Google gives even junior developers multi month projects to own, manage and complete. No Scrum shop gives developers that level of autonomy, not even to senior developers.
So to me the time I've spent working on Scrum projects feels like a sweatshop compared to how I could plan and structure development at Google. At Google I am free to collaborate with stakeholders, build prototypes and get feedback etc, as I see fit to complete the project. Or not do it when I don't feel it is needed, the important part isn't how I run the project but that I run it well. If you don't give your developers that level of autonomy then I'm not sure why you'd care much about developer competence at all. (I quit Google a few years ago though due to how the company was changing, but I'll never join a Scrum development team again)
I kindly disagree. You seem to have worked at a very stressfull place. In my experience that has nothing to do with it being "true scrum TM" or not. In any case, happy for you that you got out.

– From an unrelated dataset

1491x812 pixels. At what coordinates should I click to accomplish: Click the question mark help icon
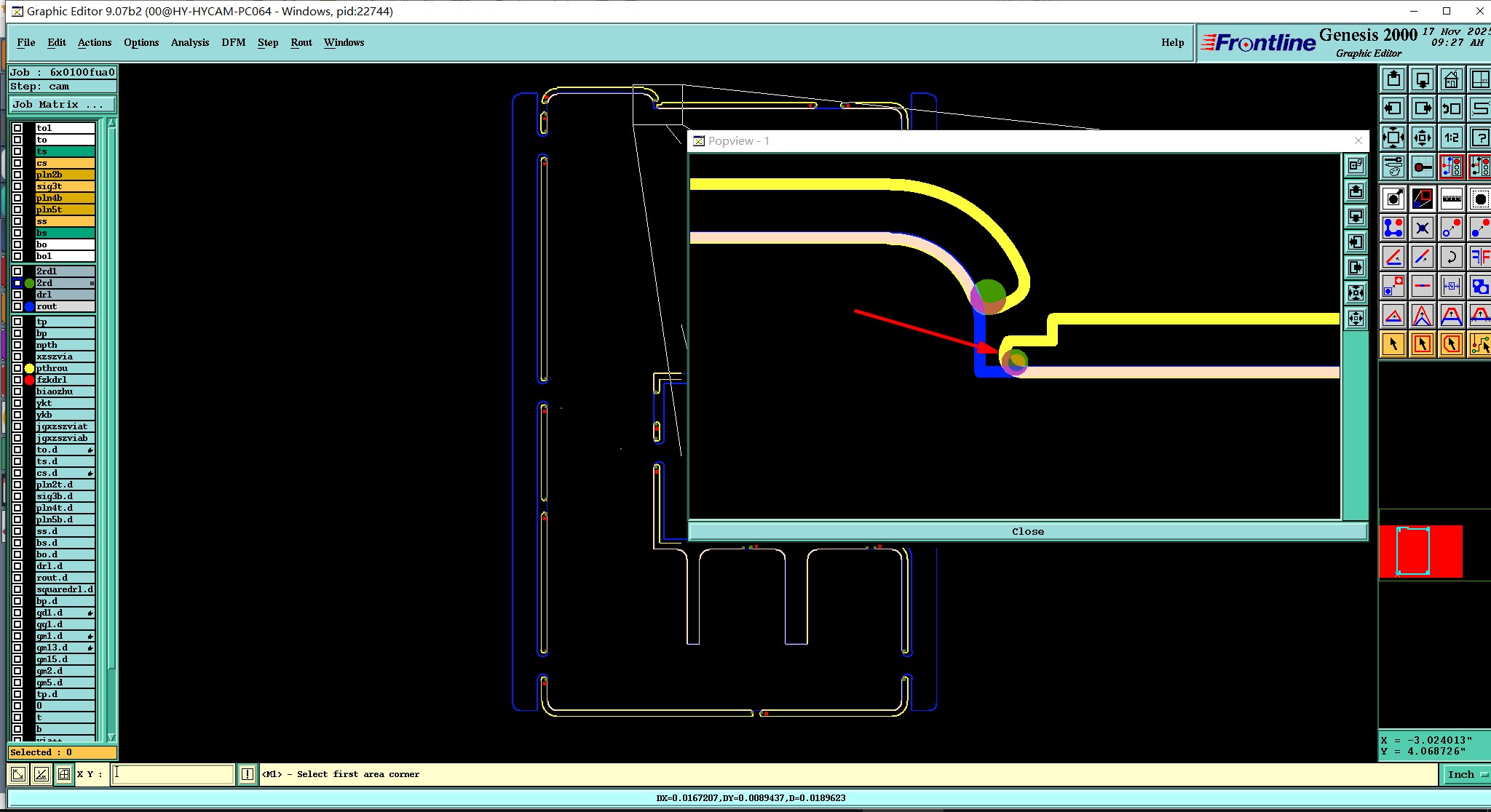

Also the leetcode interview is cargo-culted from big tech companies like Google and Scrum is cargo-culted from big tech consultants. They don't fit well together, having both means your company just picked the most popular/simple way to do each part without considering why Google uses that interview or tech consultants uses Scrum. If you want your engineers to work on problems similar to at Google then you wouldn't use Scrum, and if you want your engineers to work on similar problems as big tech consultants then you wouldn't use the leetcode interview.

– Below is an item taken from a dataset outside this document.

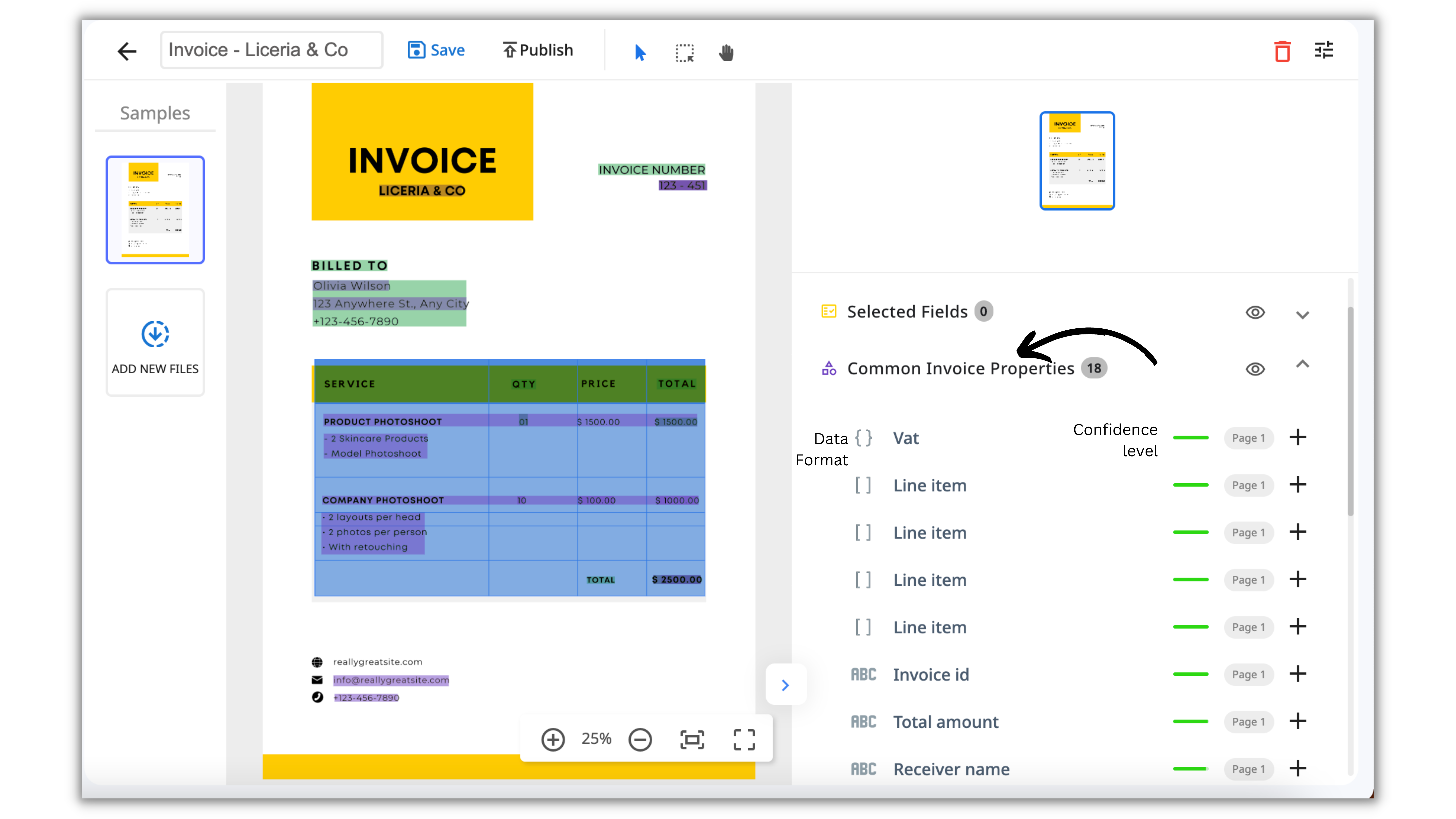
Task: Click the back arrow icon
Action: pos(127,51)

To me it seems like Scrum was designed to make developers have as little individual ownership/responsibility as possible while still being able to produce relevant code. I see the merit in that, you don't have to tell me why minimizing individual ownership/responsibility could be a good thing. But I strongly believe that individual ownership is necessary to properly capitalize on the creativity of individual talent, otherwise its mostly wasted.